Exercise passage
——————————

Overview
A global professional services and consulting organization with 5,000 medical-eligible employees was managing a diverse workforce and a complex benefits portfolio. The company offered a strong set of medical, voluntary, and ancillary benefits, but employees still struggled to understand which programs applied to them, when to use them, and how to make financially confident healthcare decisions throughout the year.
Before partnering with Reclaim Health, the organization relied on a static, one-time enrollment support tool. While helpful during open enrollment, the tool did not provide ongoing guidance once employees began using care.
By implementing Reclaim, the company moved from point-in-time benefits education to year-round, claims-driven healthcare financial advocacy. Reclaim helped employees identify better-fit coverage, uncover available reimbursements, and connect with underused employer-sponsored programs when those benefits were most relevant.
The Challenge
Despite offering a robust benefits portfolio, the organization saw several persistent challenges:
Missed savings opportunities
Without personalized, year-round support, employees often used higher-cost care options when lower-cost alternatives such as telehealth or in-network providers were available.
Missed reimbursements
Many employees were unaware when they were eligible for voluntary benefit payouts, leaving meaningful dollars unclaimed.
Low visibility into ancillary benefits
Programs such as telehealth, behavioral health, musculoskeletal support, and maternity care were available, but employees did not always know when or how to use them.
Complex plan decision-making
Employees faced difficult coverage choices with limited personalized context, creating opportunities for overinsurance and unnecessary premium spend.
The HR team recognized that offering strong benefits was not enough. Employees needed timely, personalized guidance to make confident healthcare decisions during enrollment and throughout the year.
A coverage assessment found that nearly one-quarter of employees were potentially overinsured. Among employees eligible for multiple plan designs, 42.9% of those enrolled in the lowest-deductible plan were considered overinsured.
For those employees, Reclaim identified an average annual overspend of $1,460, creating a clear opportunity to help employees migrate to better-fit coverage and reduce unnecessary costs.

——————————

Supplied records
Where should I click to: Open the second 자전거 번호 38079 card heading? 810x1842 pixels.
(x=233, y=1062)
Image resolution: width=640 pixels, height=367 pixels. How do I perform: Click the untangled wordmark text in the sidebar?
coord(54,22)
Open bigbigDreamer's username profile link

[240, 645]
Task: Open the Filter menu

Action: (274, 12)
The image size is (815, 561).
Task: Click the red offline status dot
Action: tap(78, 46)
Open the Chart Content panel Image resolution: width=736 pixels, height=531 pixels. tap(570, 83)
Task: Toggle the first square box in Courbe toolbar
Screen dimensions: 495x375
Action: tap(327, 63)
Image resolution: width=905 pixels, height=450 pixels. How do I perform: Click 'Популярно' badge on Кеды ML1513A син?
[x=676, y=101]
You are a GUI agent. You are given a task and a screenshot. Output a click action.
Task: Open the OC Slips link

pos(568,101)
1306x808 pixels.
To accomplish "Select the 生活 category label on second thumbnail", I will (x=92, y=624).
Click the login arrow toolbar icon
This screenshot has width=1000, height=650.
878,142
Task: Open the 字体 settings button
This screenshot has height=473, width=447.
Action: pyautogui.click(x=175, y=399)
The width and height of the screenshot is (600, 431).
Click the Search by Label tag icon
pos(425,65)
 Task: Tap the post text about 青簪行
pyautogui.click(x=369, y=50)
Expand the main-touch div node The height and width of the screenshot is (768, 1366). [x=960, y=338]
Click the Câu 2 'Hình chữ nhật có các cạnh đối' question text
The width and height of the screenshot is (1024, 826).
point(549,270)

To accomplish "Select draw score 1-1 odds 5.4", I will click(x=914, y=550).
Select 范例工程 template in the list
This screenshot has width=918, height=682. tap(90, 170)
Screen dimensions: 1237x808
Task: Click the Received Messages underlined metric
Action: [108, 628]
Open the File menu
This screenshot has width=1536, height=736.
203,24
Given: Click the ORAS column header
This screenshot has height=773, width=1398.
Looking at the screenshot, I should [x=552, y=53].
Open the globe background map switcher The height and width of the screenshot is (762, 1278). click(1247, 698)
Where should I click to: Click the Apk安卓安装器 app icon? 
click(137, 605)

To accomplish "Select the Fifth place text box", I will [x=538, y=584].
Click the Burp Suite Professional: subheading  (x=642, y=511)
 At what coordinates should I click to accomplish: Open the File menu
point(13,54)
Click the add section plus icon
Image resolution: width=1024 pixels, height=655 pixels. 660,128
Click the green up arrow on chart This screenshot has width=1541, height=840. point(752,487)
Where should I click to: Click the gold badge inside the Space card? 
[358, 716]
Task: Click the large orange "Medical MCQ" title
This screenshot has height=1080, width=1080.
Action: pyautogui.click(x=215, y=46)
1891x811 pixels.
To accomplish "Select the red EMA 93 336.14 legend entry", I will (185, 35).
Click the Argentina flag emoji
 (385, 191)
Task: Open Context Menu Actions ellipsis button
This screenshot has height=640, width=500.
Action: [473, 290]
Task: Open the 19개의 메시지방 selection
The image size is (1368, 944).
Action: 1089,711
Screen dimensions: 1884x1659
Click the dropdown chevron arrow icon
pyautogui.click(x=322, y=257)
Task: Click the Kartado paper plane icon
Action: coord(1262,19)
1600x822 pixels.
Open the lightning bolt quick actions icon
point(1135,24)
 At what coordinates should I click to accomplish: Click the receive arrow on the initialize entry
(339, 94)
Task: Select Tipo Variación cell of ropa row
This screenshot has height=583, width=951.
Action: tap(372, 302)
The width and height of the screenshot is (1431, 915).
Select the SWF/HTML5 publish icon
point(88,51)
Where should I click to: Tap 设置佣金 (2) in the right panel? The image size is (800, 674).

——————————

Explore the material
[a] Say whether each statement agrees with the Reclaim Health passage. Answer yes or no, and quote the words from the passage that decide it. (i) The enrollment tool the organization used before Reclaim gave ongoing guidance after employees began using care. (ii) The organization has 5,000 medical-eligible employees. (iii) A coverage assessment found that nearly half of employees were potentially overinsured.
[b] Carry the Reclaim Health passage forward, starting after its last sentence.

Results by task
[a]
(i) No: "the tool did not provide ongoing guidance once employees began using care."
(ii) Yes: "with 5,000 medical-eligible employees"
(iii) No: "nearly one-quarter of employees were potentially overinsured."

[b]
The Solution
The organization partnered with Reclaim Health to deliver always-on healthcare financial advocacy powered by claims data, personalized outreach, and actionable benefit recommendations.
Personalized plan guidance
Reclaim used employees’ actual healthcare usage to support plan comparisons, out-of-pocket cost projections, and contribution modeling. This helped employees better understand which plan design was likely to fit their needs and where they may be overspending.
Proactive year-round recommendations
Rather than limiting support to open enrollment, Reclaim delivered claims-driven nudges throughout the year. These recommendations connected employees to relevant voluntary benefits and employer-sponsored programs at the moment they were most likely to need them.
Workforce-level insights for HR leaders
Reclaim surfaced trends across the employee population, helping the organization identify opportunities to optimize plan design, improve benefit engagement, and reduce avoidable healthcare costs while maintaining strict privacy and compliance controls.
Results & Impact
In the first six months of claims data, Reclaim identified significant opportunities to improve benefits utilization and reduce employee financial burden.
Reclaim uncovered voluntary benefit payouts of $470 in savings per qualified family.
Reclaim also connected more than 1,300 families, or approximately half of the enrolled population, to relevant ancillary benefit programs such as telehealth, behavioral health, and musculoskeletal support.
In addition, Reclaim’s coverage analysis found that 24.4% of employees were overinsured, overspending an average of $1,460 annually. This gave the organization a clear path to improve employee plan fit, reduce unnecessary premium spend, and support more confident benefits decisions.
Early plan movement also showed meaningful progress, with a 10 percentage point migration shift to the higher-deductible plan that better aligned with the needs of some employees. The organization also saw $734,000 in HSA contributions that may not have occurred otherwise, creating additional FICA tax savings opportunities for both employees and the employer.